Authors: Alhussein Fawzi,Omar Fawzi,Pascal Frossard
ArXiv: 1502.02590
Document:
PDF
DOI
Abstract URL: http://arxiv.org/abs/1502.02590v4
The goal of this paper is to analyze an intriguing phenomenon recently
discovered in deep networks, namely their instability to adversarial
perturbations (Szegedy et. al., 2014). We provide a theoretical framework for
analyzing the robustness of classifiers to adversarial perturbations, and show
fundamental upper bounds on the robustness of classifiers. Specifically, we
establish a general upper bound on the robustness of classifiers to adversarial
perturbations, and then illustrate the obtained upper bound on the families of
linear and quadratic classifiers. In both cases, our upper bound depends on a
distinguishability measure that captures the notion of difficulty of the
classification task. Our results for both classes imply that in tasks involving
small distinguishability, no classifier in the considered set will be robust to
adversarial perturbations, even if a good accuracy is achieved. Our theoretical
framework moreover suggests that the phenomenon of adversarial instability is
due to the low flexibility of classifiers, compared to the difficulty of the
classification task (captured by the distinguishability).
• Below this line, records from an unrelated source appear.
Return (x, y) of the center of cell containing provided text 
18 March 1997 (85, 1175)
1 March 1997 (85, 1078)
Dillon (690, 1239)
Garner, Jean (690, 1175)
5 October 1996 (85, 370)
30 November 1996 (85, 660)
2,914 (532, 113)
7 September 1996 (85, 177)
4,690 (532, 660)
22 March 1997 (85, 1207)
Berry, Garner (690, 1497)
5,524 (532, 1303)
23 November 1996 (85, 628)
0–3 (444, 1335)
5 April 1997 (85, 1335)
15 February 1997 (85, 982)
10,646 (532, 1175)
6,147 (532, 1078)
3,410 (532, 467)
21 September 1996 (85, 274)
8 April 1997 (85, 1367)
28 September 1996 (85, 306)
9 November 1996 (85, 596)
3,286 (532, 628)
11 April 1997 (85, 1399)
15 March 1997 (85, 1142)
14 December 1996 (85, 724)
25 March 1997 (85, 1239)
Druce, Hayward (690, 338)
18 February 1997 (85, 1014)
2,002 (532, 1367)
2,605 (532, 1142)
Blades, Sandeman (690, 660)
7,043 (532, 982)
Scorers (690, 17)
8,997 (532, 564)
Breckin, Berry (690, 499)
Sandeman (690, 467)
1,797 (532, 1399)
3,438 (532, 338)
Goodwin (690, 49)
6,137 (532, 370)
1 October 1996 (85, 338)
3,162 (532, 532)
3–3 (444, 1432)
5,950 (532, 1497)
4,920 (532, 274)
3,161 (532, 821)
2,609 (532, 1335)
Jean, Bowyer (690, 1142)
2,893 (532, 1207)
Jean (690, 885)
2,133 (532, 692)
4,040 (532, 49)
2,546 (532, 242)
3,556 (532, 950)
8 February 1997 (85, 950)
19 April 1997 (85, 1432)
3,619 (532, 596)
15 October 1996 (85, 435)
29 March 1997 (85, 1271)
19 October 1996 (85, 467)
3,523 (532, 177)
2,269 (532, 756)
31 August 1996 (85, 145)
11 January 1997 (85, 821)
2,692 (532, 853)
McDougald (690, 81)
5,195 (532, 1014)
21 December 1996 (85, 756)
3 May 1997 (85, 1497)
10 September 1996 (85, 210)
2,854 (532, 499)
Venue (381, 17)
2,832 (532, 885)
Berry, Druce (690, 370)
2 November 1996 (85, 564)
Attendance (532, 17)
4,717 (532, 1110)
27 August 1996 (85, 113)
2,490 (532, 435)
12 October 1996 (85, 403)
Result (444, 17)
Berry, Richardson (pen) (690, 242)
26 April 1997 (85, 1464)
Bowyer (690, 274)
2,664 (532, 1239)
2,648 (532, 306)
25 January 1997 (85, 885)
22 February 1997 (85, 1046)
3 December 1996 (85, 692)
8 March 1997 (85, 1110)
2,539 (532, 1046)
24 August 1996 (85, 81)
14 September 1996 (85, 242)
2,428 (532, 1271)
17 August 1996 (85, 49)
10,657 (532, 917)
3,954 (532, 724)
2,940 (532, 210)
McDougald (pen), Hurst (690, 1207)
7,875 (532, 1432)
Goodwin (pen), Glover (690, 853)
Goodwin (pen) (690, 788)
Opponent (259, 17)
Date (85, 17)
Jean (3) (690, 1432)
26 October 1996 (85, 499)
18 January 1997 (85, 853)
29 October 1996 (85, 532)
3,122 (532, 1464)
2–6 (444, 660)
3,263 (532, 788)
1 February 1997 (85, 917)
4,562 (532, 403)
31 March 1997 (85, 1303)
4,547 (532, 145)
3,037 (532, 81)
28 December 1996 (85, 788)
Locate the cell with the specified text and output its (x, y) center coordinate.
Moreover, we show the
existence of a clear distinction between the robustness of a classifier to
random noise and its robustness to adversarial perturbations. Specifically, the
former is shown to be larger than the latter by a factor that is proportional
to \sqrt{d} (with d being the signal dimension) for linear classifiers. This
result gives a theoretical explanation for the discrepancy between the two
robustness properties in high dimensional problems, which was empirically
observed in the context of neural networks. To the best of our knowledge, our
results provide the first theoretical work that addresses the phenomenon of
adversarial instability recently observed for deep networks. Our analysis is
complemented by experimental results on controlled and real-world data.